After a significant drop on Monday, oil prices have steadied, signaling that the current conflict in Israel will remain contained for the time being. The global benchmark Brent hovered around $90 a barrel, following a 2.5% decline in the previous session, while West Texas Intermediate was close to $86. Within Israel, there is a growing call to reassess the scope of a potential ground invasion due to concerns over potential retaliation by Hezbollah militants in Lebanon, the fate of approximately 200 hostages in Gaza, and the risk of Israeli military casualties.
Despite the absence of immediate disruptions in the Middle East, which is responsible for about one-third of the world’s crude oil supply, there has been a reduction in the war-risk premium. However, Brent remains approximately 7% higher than before the October 7th attack. Key factors for a potential further surge in prices include increased compliance checks on sanctioned Iranian oil by Washington and potential disruptions to crucial shipping routes by Tehran.

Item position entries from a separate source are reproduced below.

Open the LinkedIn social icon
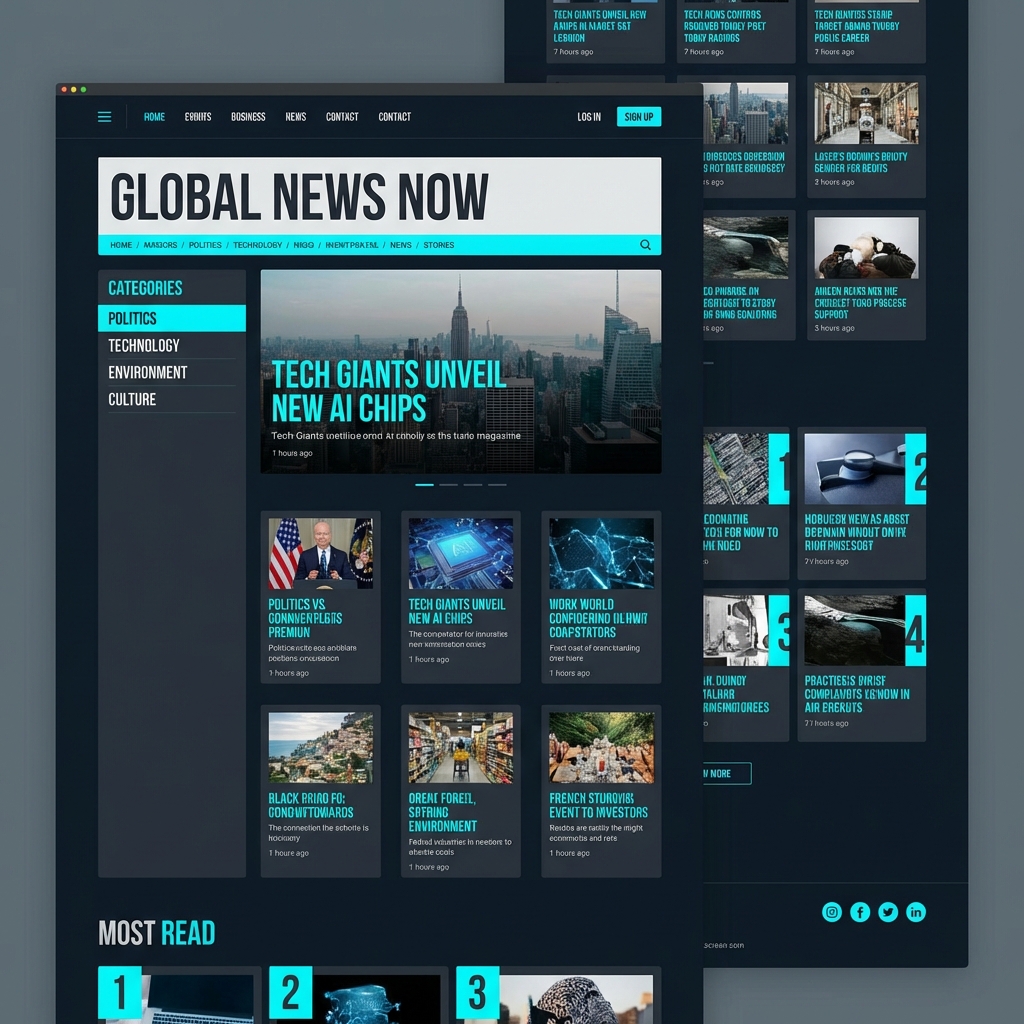Screen dimensions: 1024x1024 915,911
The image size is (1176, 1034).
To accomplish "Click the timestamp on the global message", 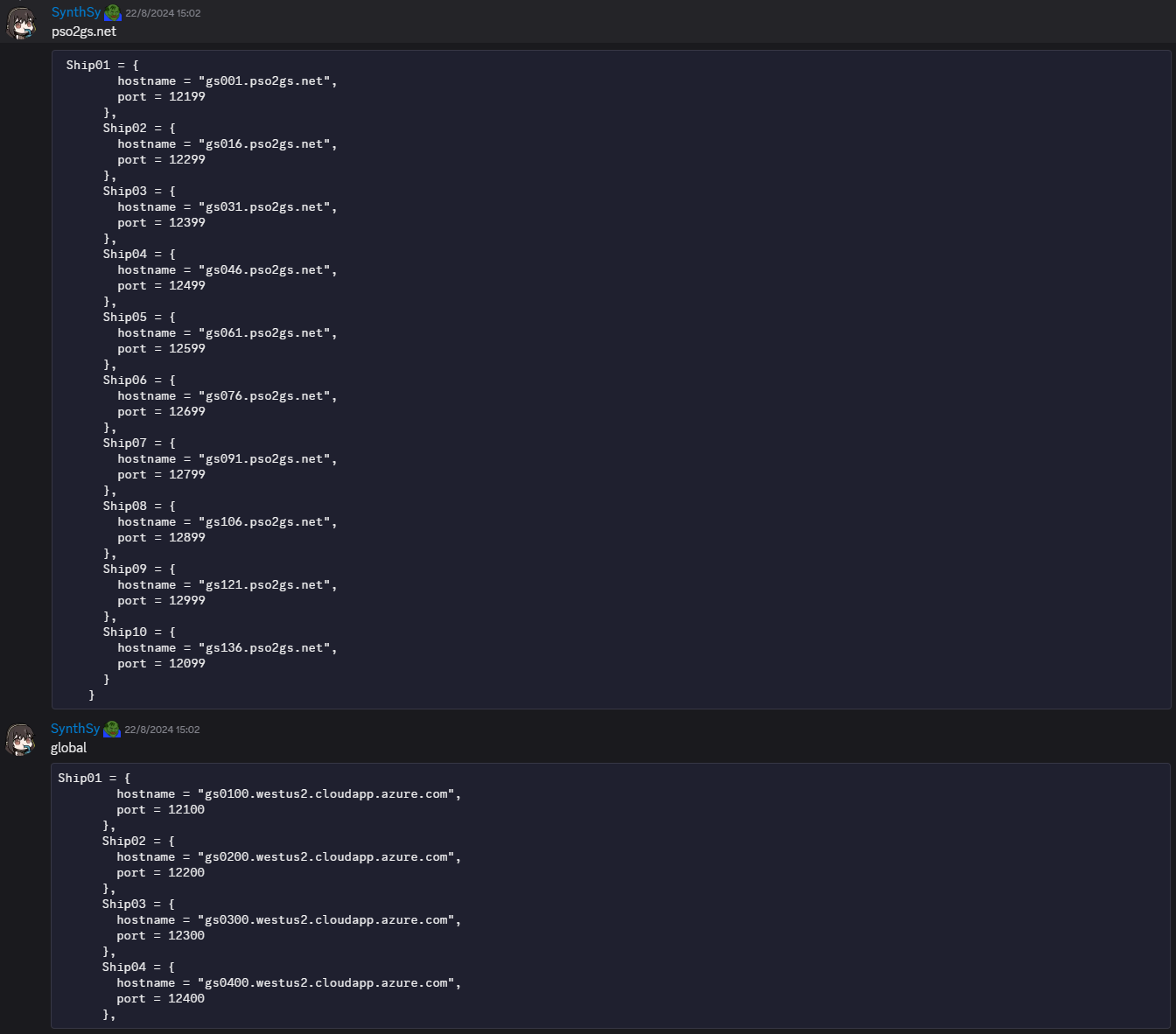I will pos(162,730).
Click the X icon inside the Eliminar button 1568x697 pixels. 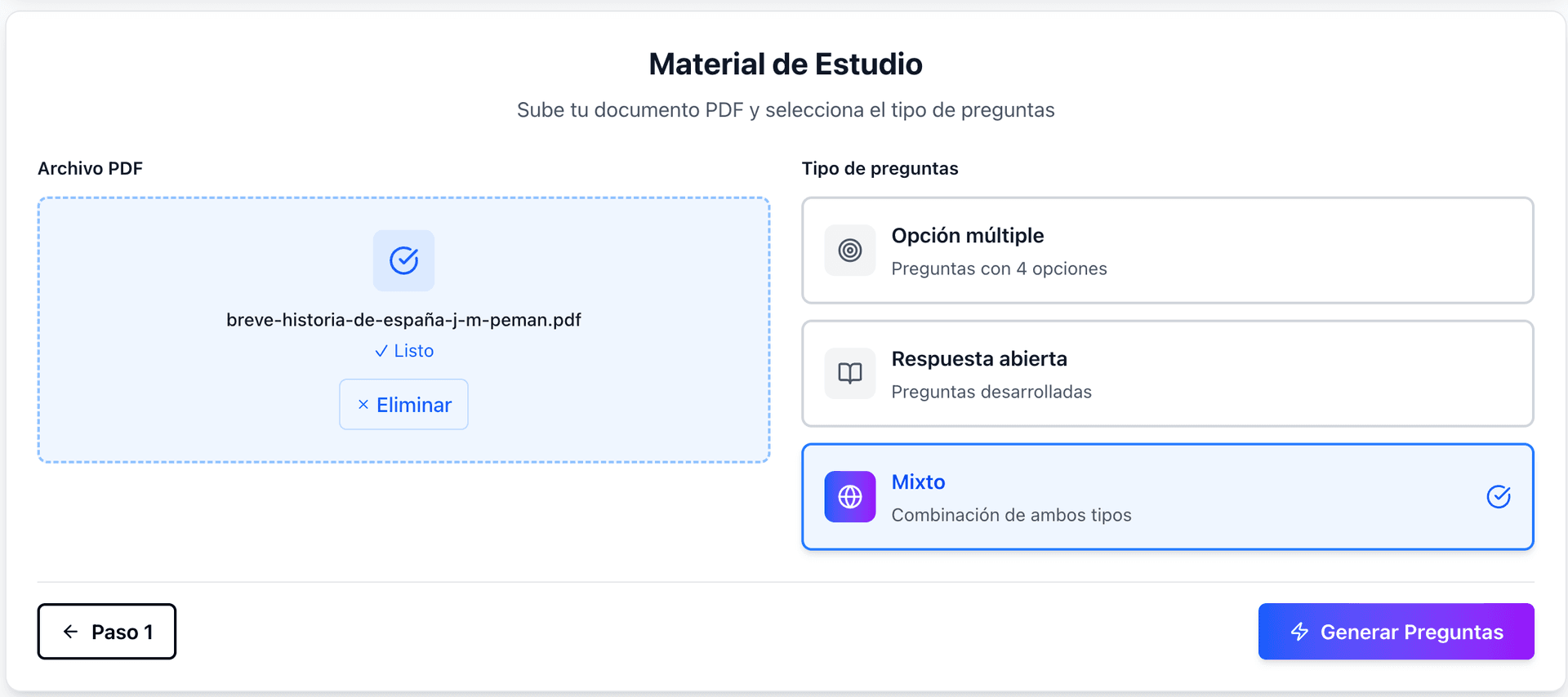[364, 404]
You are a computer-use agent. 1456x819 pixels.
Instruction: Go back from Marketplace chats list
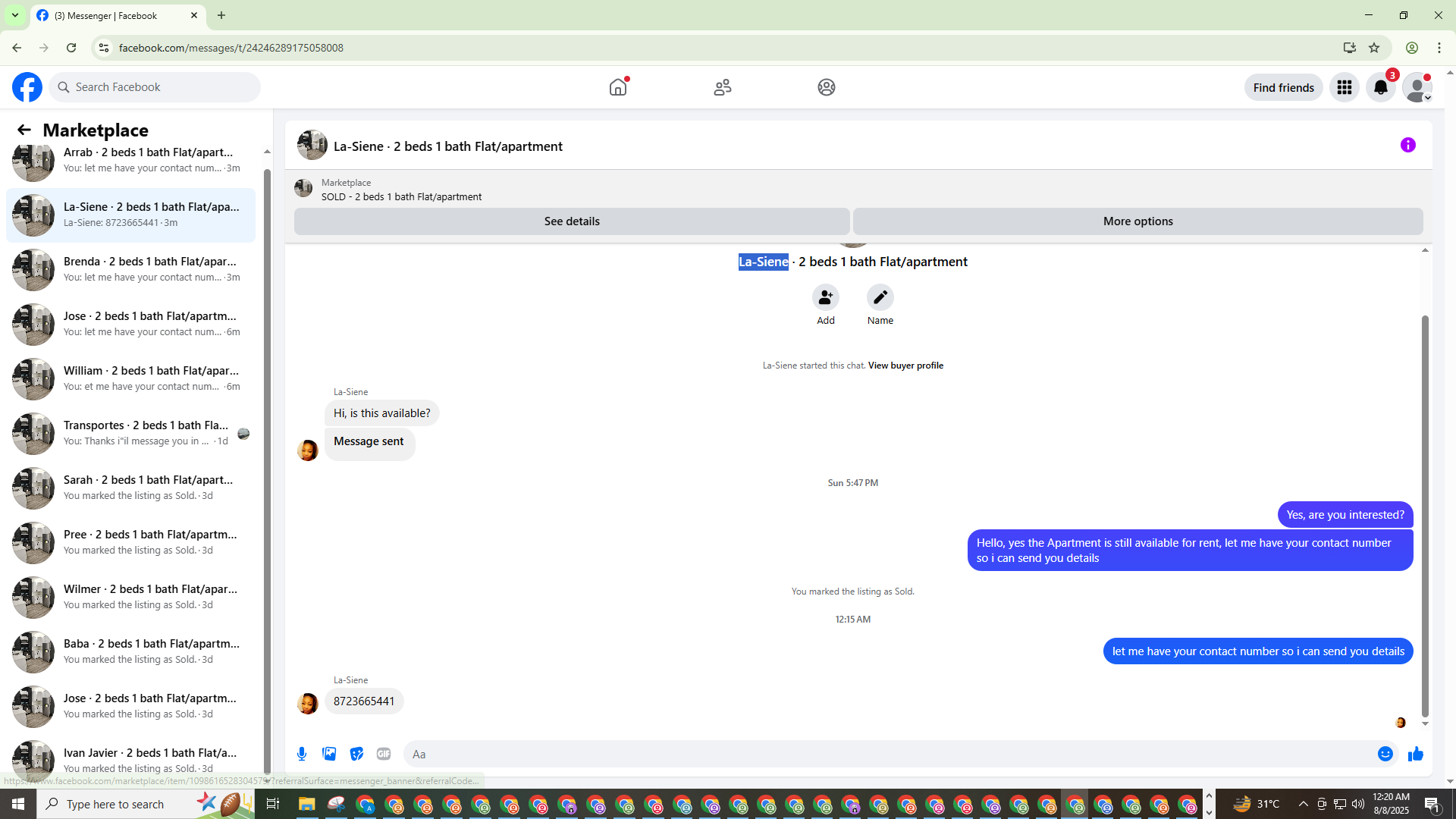[x=24, y=130]
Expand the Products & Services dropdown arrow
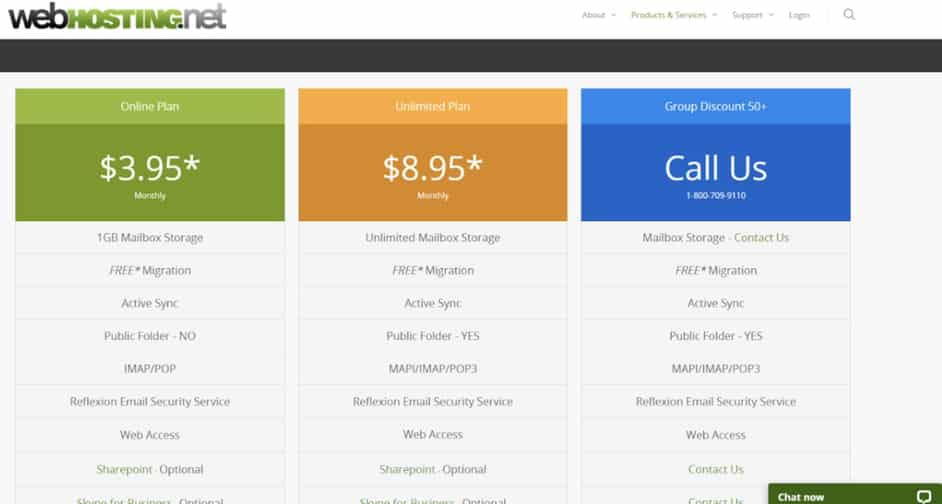 (714, 15)
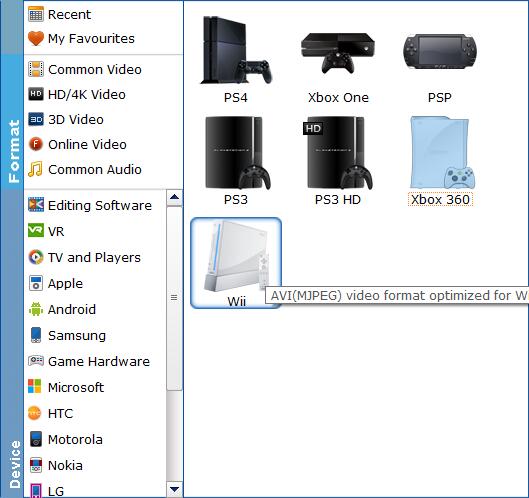This screenshot has width=529, height=498.
Task: Select the PS3 HD profile
Action: tap(338, 161)
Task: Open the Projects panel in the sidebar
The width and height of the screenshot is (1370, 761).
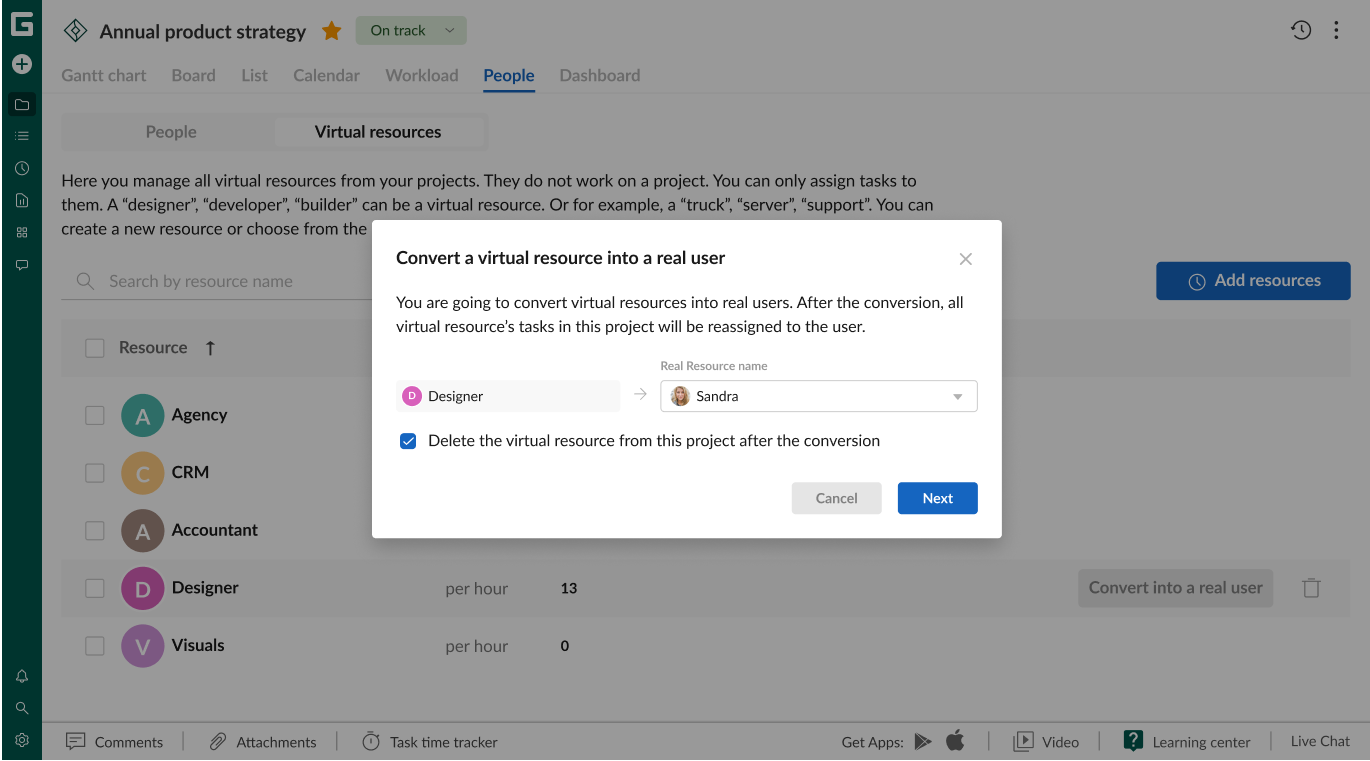Action: (x=21, y=103)
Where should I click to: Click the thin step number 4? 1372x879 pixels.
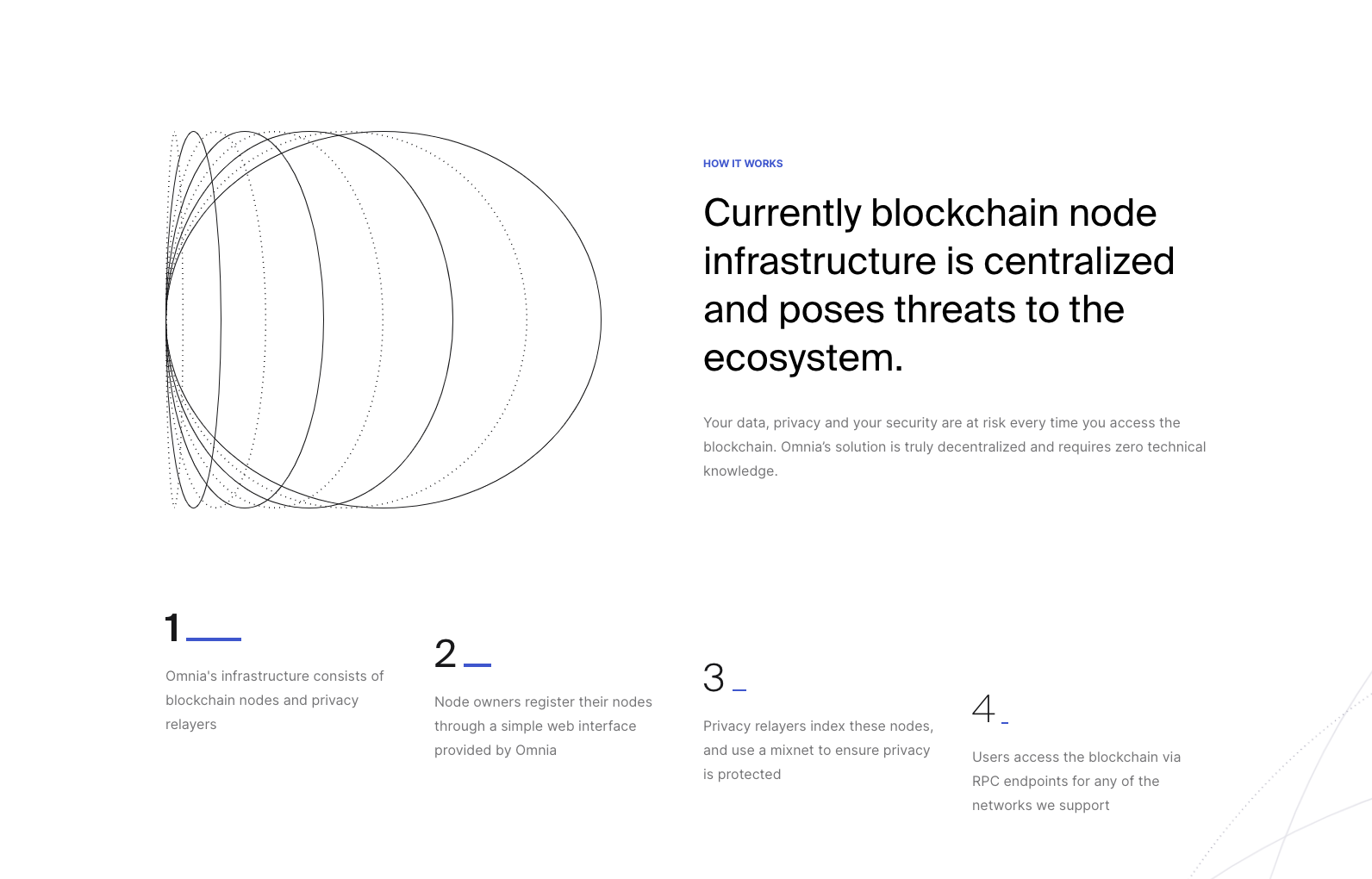pyautogui.click(x=983, y=709)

The U.S. has announced plans to deploy additional military forces to the Middle East in an effort to deter groups like Hezbollah from seeking to expand the conflict. In a separate development, Hamas released two more hostages, both elderly women, from the Gaza Strip on Monday.
Priyanka Sachdeva, a senior market analyst at Phillip Nova Pte, commented, “Diplomatic efforts in Gaza are suggesting the possibility of de-escalation, which is impacting the momentum in oil prices. Markets are also eagerly awaiting further indicators of the U.S. economy to assess domestic demand for fuel.”
Traders had been increasing their bullish positions in oil due to the conflict. In the week ending October 17th, money managers raised their bets on higher Brent crude prices by the most in seven years. Much of the heightened oil trading activity in recent days has been focused on the options market, with a record number of Brent calls changing hands over the past week.